And yet it is only now that I appreciate my mother more. Adulthood gives you that ability, I guess. Now that I have grown up and "flown the nest," so to speak, it is so much easier to see her as being more than just the provider for the most basic of needs. I have known her all my life as the woman who fought so many battles just to provide six growing boys three square meals every day. She has always been somebody who fought her way out of all certain obsolescence.
She has lived a very rich life. If only for that, I am already grateful for having known her. That I call her "mom" is a privilege.
When she was a young woman, she felt trapped by the narrow certainties of small town life. Bayawan in the 1940s did not exactly give any local girl the chance to become so much more, except perhaps the life of a housewife, or something completely banal (not that I'm saying a housewife's life is necessarily banal.)
She wanted to become a nurse. She wanted to live in the Big City.
While everybody else around her told her how "immoral" and "evil" the big city was, and how she would probably become lost in metropolitan quagmire, she only smiled back and fought to live her dream ...
by first making tira-tira, the local version of coconut candy. And selling them tirelessly, by the skin of her teeth.
She sold enough coconut candies, and saved enough money to gain her passage to Cebu where, with higher education still impossible for a woman of humble means, she apprenticed herself to a beautician, and learned the trade so well she became a very good one, and eventually opened her own shop later on in Bayawan, when she had already married my father, and both were running our
hacienda's sugar produce down South.

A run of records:
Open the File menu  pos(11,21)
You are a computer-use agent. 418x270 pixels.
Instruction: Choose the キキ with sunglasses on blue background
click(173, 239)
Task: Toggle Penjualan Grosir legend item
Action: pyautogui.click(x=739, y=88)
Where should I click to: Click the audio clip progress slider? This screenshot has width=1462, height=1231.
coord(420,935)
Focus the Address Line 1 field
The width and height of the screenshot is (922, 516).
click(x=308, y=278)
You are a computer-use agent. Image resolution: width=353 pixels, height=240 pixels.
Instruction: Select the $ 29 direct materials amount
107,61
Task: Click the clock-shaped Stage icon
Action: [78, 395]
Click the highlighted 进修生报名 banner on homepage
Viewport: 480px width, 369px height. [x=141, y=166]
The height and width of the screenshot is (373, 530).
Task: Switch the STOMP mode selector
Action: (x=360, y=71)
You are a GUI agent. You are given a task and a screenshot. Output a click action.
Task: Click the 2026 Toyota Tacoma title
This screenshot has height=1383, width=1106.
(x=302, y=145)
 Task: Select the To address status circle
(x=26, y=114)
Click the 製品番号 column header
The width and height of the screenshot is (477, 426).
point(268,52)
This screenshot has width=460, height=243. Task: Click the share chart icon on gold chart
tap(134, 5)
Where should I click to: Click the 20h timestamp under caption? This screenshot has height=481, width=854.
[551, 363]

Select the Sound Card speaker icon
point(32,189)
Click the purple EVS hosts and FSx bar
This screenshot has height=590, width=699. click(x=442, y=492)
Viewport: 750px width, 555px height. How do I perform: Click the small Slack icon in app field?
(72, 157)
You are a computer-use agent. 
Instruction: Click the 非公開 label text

# Jobs
a) Repeat the passage of the essay about the mother word for word, from "And yet it is" to "is a privilege.".
b) In the records, replace "Slack icon" with "Slack logo" in the lines from the line with "Viewport: 750px width, 555px" through the end of the records, and return only those lines with nothing else changed.

# Answers to the tasks
a)
And yet it is only now that I appreciate my mother more. Adulthood gives you that ability, I guess. Now that I have grown up and "flown the nest," so to speak, it is so much easier to see her as being more than just the provider for the most basic of needs. I have known her all my life as the woman who fought so many battles just to provide six growing boys three square meals every day. She has always been somebody who fought her way out of all certain obsolescence.
She has lived a very rich life. If only for that, I am already grateful for having known her. That I call her "mom" is a privilege.

b)
Viewport: 750px width, 555px height. How do I perform: Click the small Slack logo in app field?
(72, 157)
You are a computer-use agent. 
Instruction: Click the 非公開 label text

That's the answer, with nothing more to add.